Wuthering Heights

Wuthering Heights

Original title:
Wuthering Heights
2002 by Norton (first published December 1847)
Yorkshire Dales, England, 1800
ISBN 0393978893 (ISBN13: 9780393978896)

Sometimes just one book is enough to make history. That’s the case with Emily Bronte, whose one and only novel “Wuthering Heights” made it to the great classics of literary masterpieces. We are only left wondering how many more great novels would the author write if she didn’t die the year after the book had been published. 

Any story that deals with mental aspects of its characters’ lives is a difficult and controversial one. Especially when a woman writes the book. “Wuthering Heights” talks about both physical and mental abuse and cruelty in the society. The story is a storm of feelings, destructions, passions, and rage. 

The plot of the book is centered around the recollections of Nelly Dean, who works as a housekeeper at a manor house in Wuthering Heights. The previous owner of the house adopted a boy, Heathcliff, who develops a close relationship with his step-sister Catherine.

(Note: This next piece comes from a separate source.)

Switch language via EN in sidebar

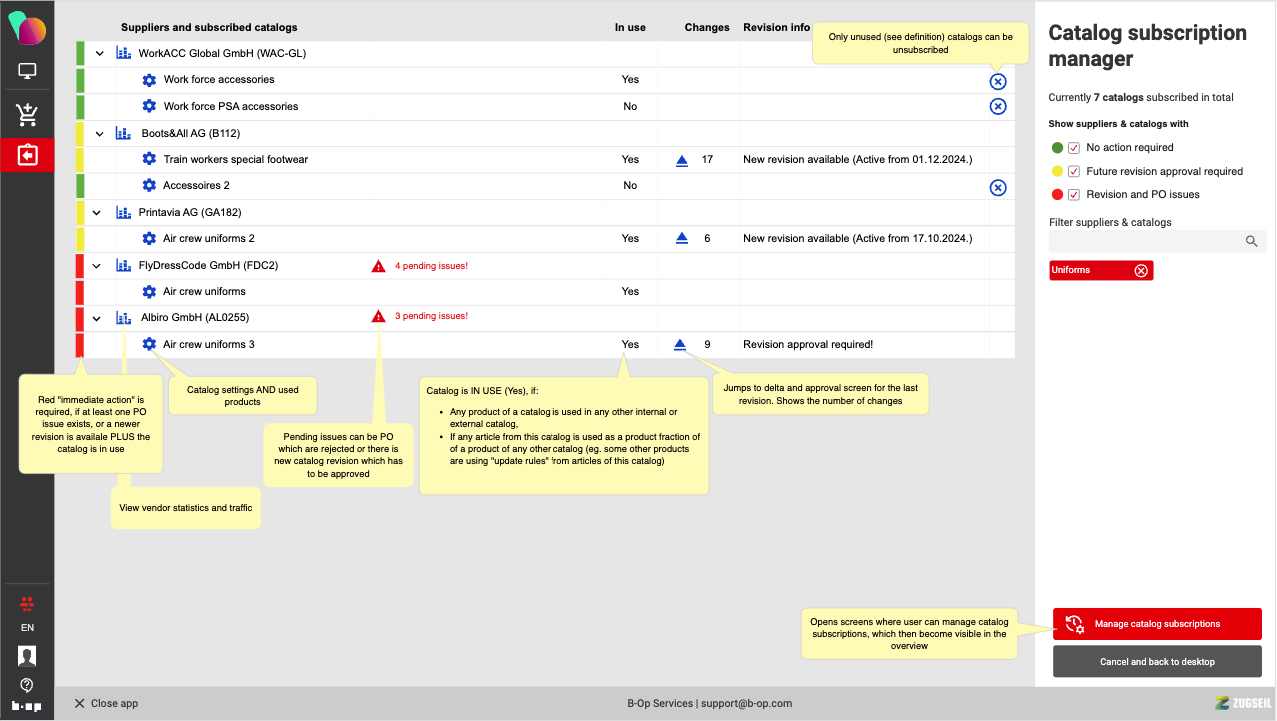tap(27, 628)
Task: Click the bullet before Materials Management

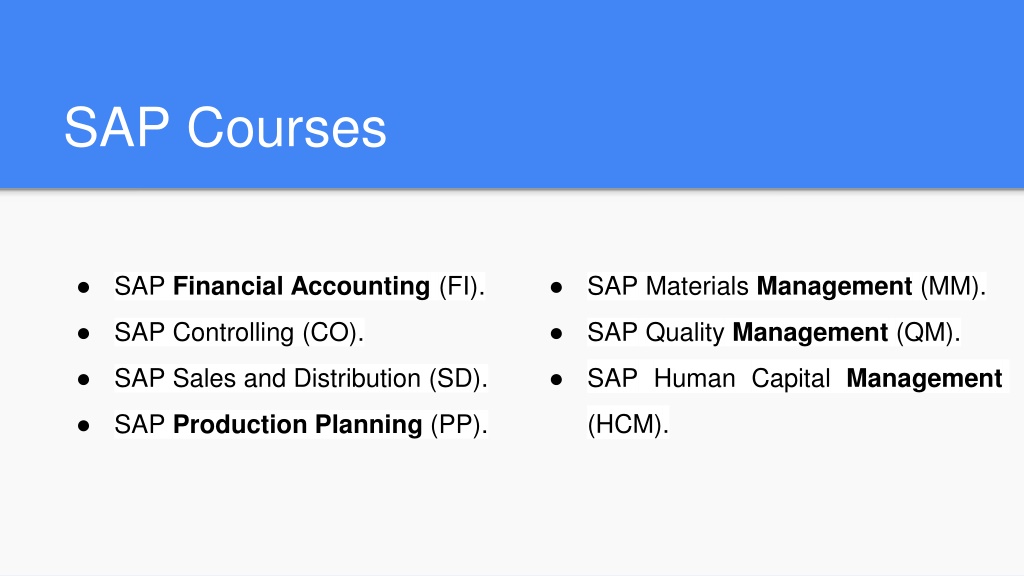Action: tap(556, 287)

When the rich landowner dies, it’s Mr. Earnshaw’s son Hindley who inherits the estate. Needless to say that the two boys didn’t greet each other with open arms. The more sorrow life threw at Hindley, the more cruel and abusive he got. Catherine accepts the marriage proposal of a rich and perspective man and it was the last drop for Heathcliff. He runs away and comes back later with a vindictive agenda on his mind. 

Everybody has their own imagination about love: love for family, love for your chosen one, love for people around us. For some love is manifested in protection and care, for others – in a hurricane of feelings. Some build their relationships as equals, others need to dominate their counterparts. That’s the main takeaway from the book – the diversity of perceptions and approaches to life. 

For the characters of “Wuthering Heights” love turned into obsession and danger and didn’t bring much happiness. It became easy to confuse with the word “suffering”. But it’s still worth discovering and living through.